____ DATA TO USE

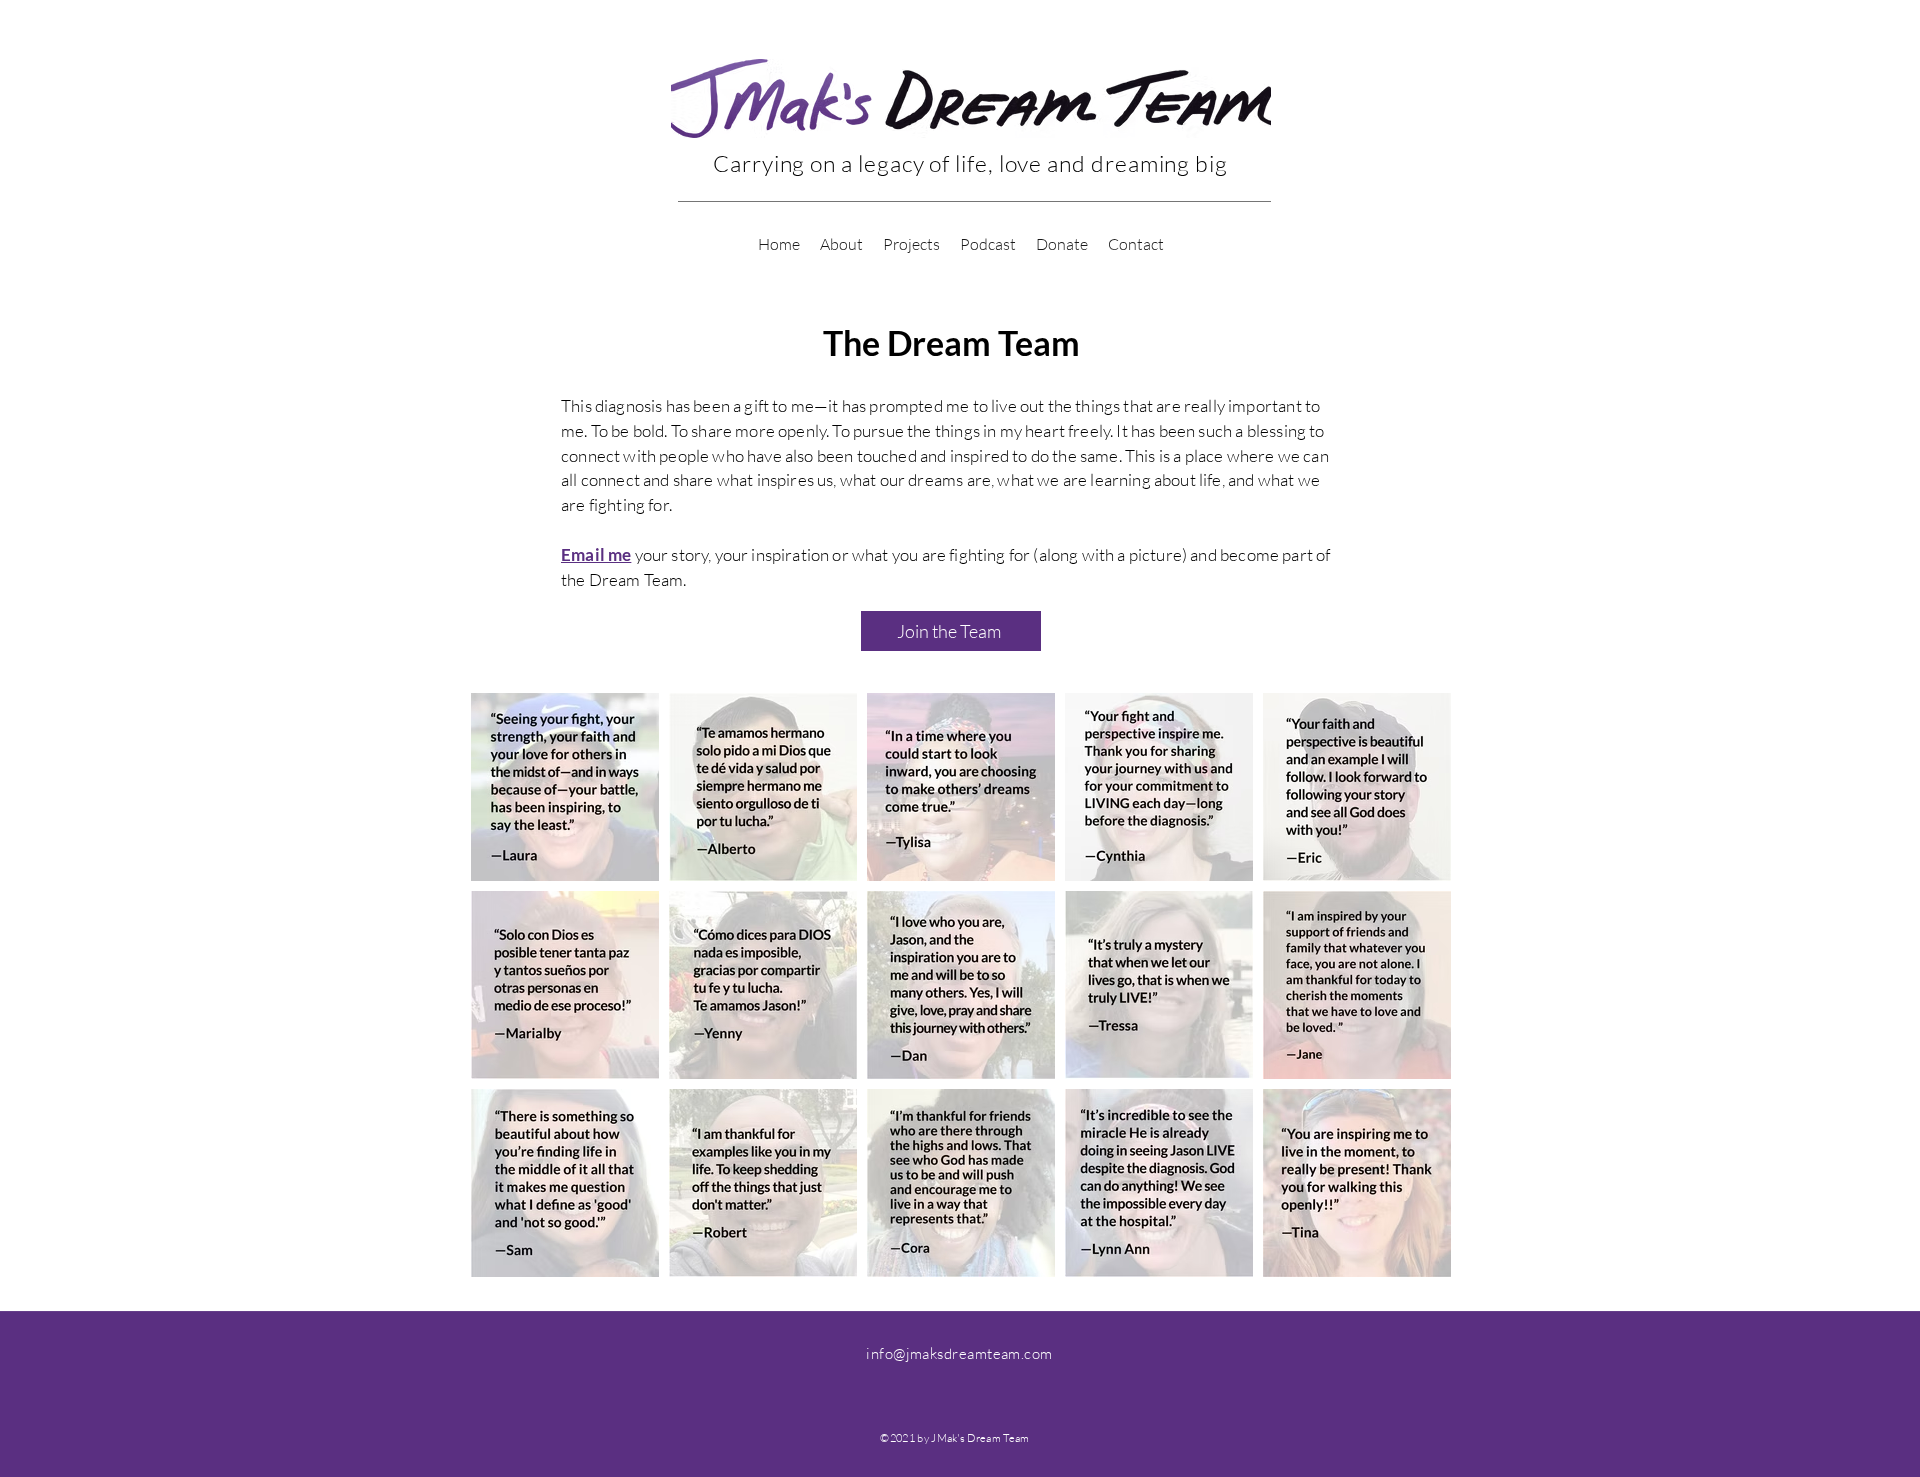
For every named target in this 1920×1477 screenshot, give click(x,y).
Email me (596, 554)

________
____ DATA TO USE

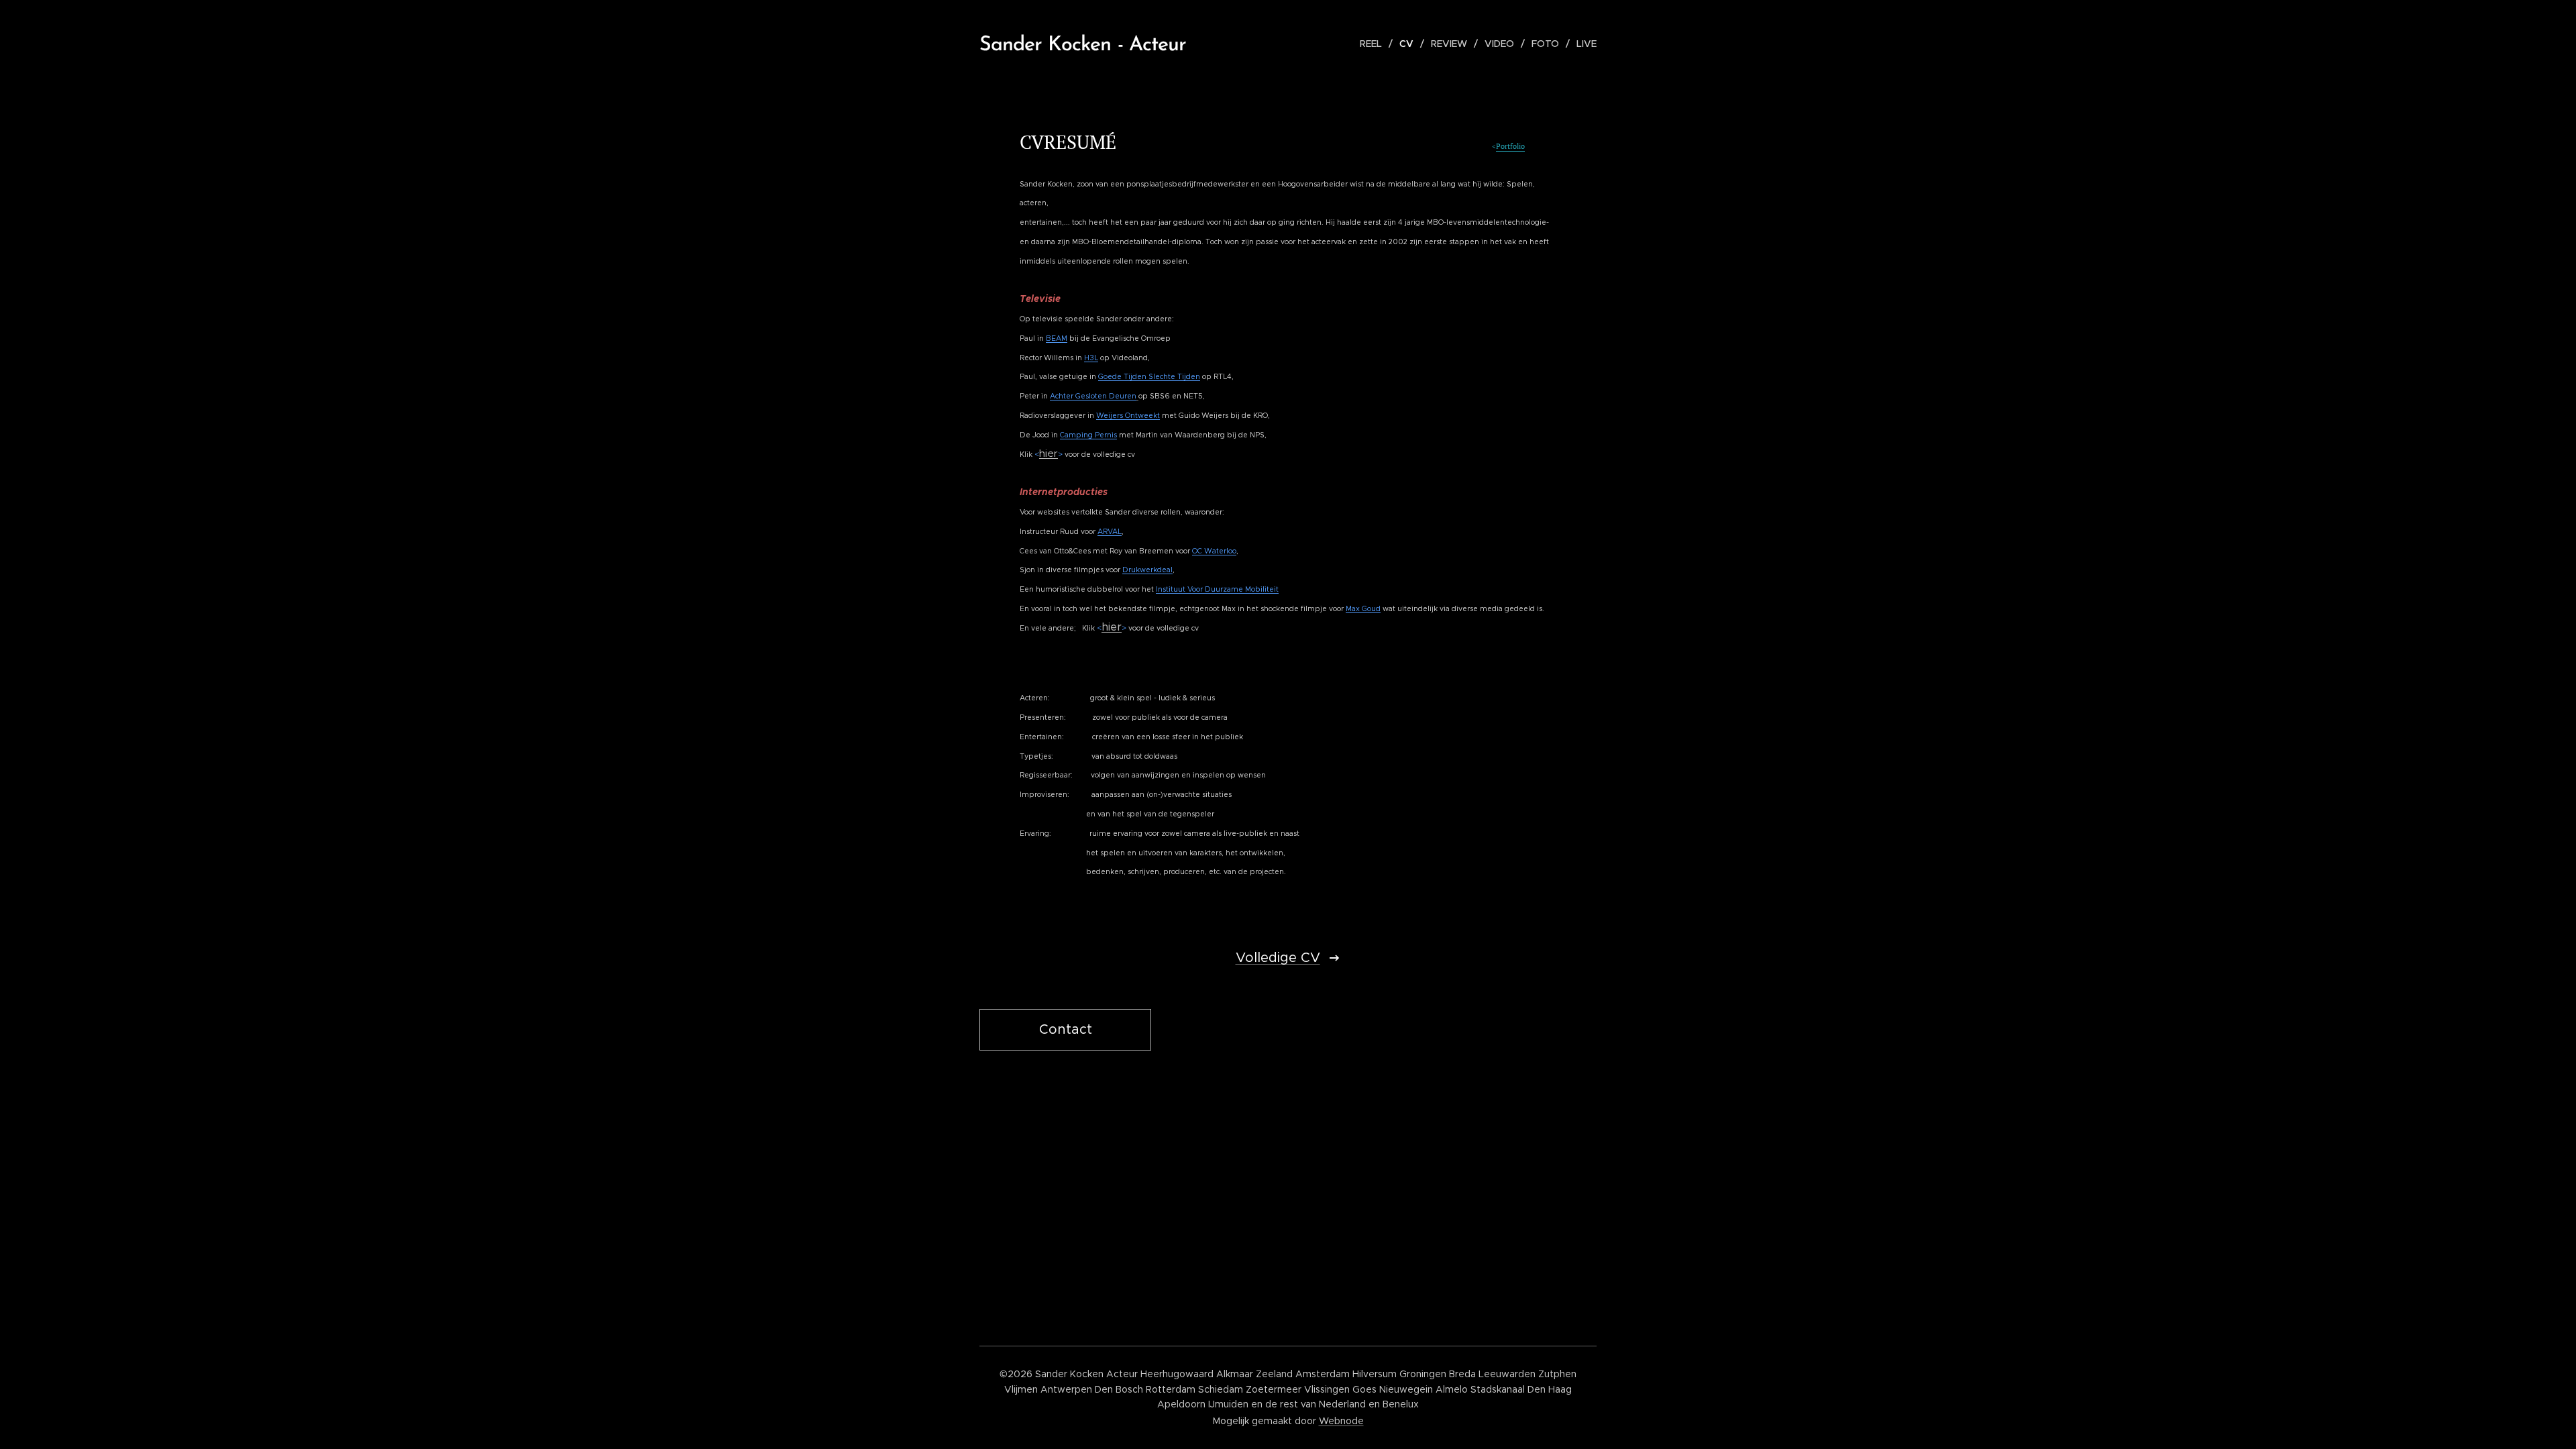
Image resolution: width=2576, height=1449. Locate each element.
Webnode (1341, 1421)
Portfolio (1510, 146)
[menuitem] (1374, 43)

________

Out of the data above, transcribe exactly and only the lines starting with the line that has "For every named" and going on through the line that has "Email me (596, 554)", both included.

For every named target in this 1920×1477 screenshot, give click(x,y).
Email me (596, 554)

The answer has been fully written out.